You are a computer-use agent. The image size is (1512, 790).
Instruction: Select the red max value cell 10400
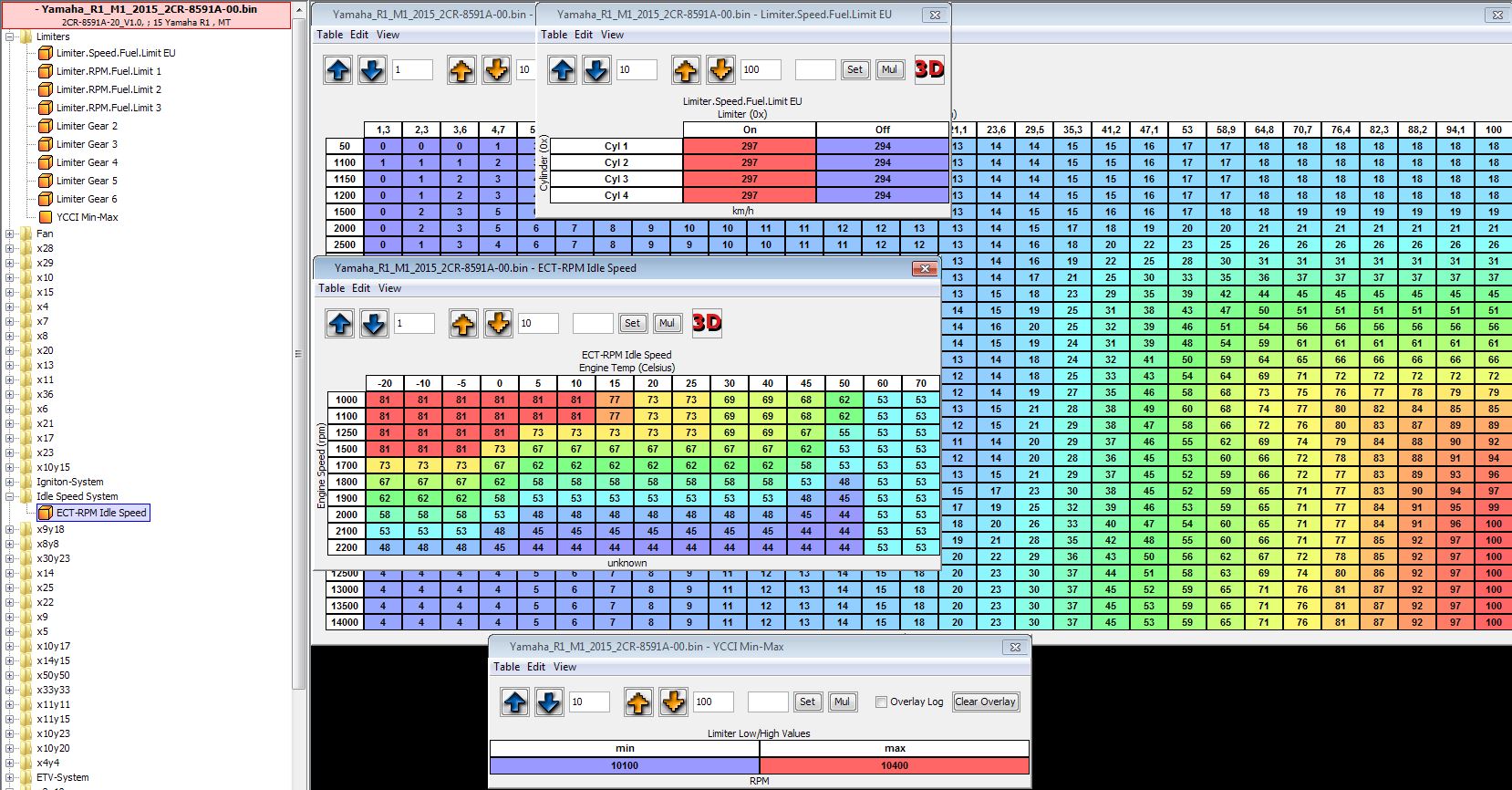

--------------------------------------------------

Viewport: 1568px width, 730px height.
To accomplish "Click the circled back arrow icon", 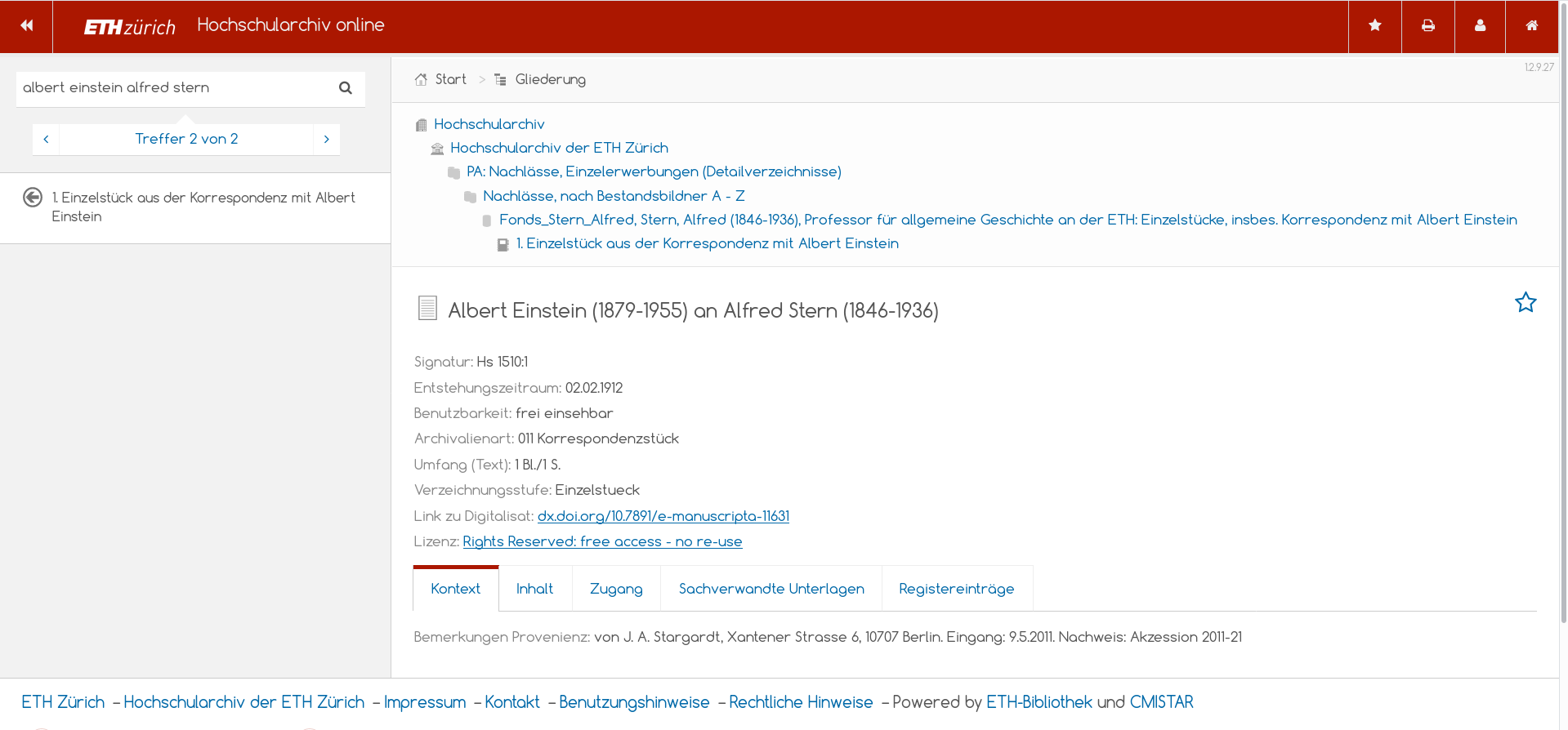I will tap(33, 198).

--------------------------------------------------

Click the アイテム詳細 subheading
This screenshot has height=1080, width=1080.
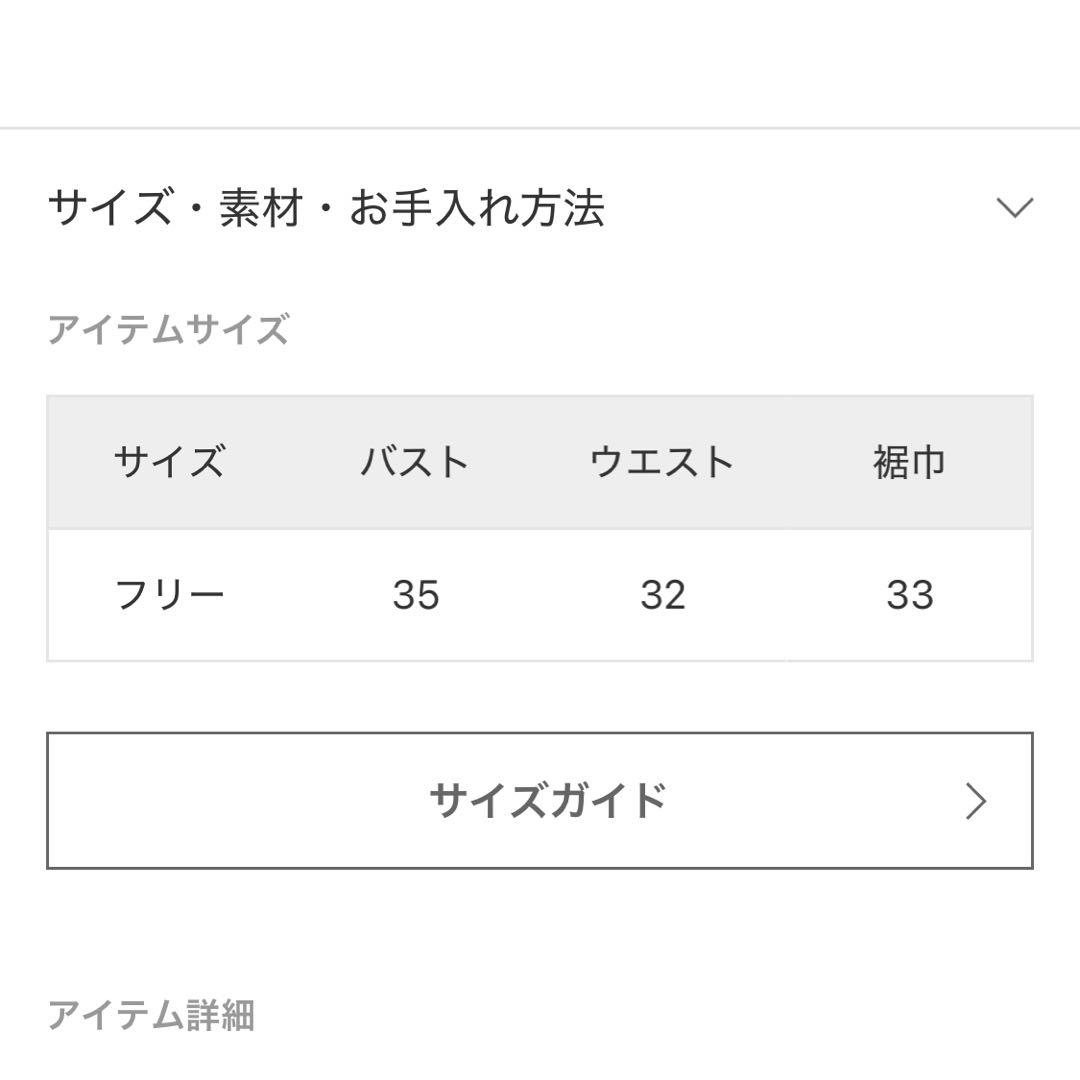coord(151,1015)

--------------------------------------------------

- AIM OF THE EXERCISE:
Beginning at the line above that contains "You are a computer-use", return each line exactly through the line that contains "Instruction: Select the", and no others.

- SOLUTION:
You are a computer-use agent. The image size is (1512, 790).
Instruction: Select the red max value cell 10400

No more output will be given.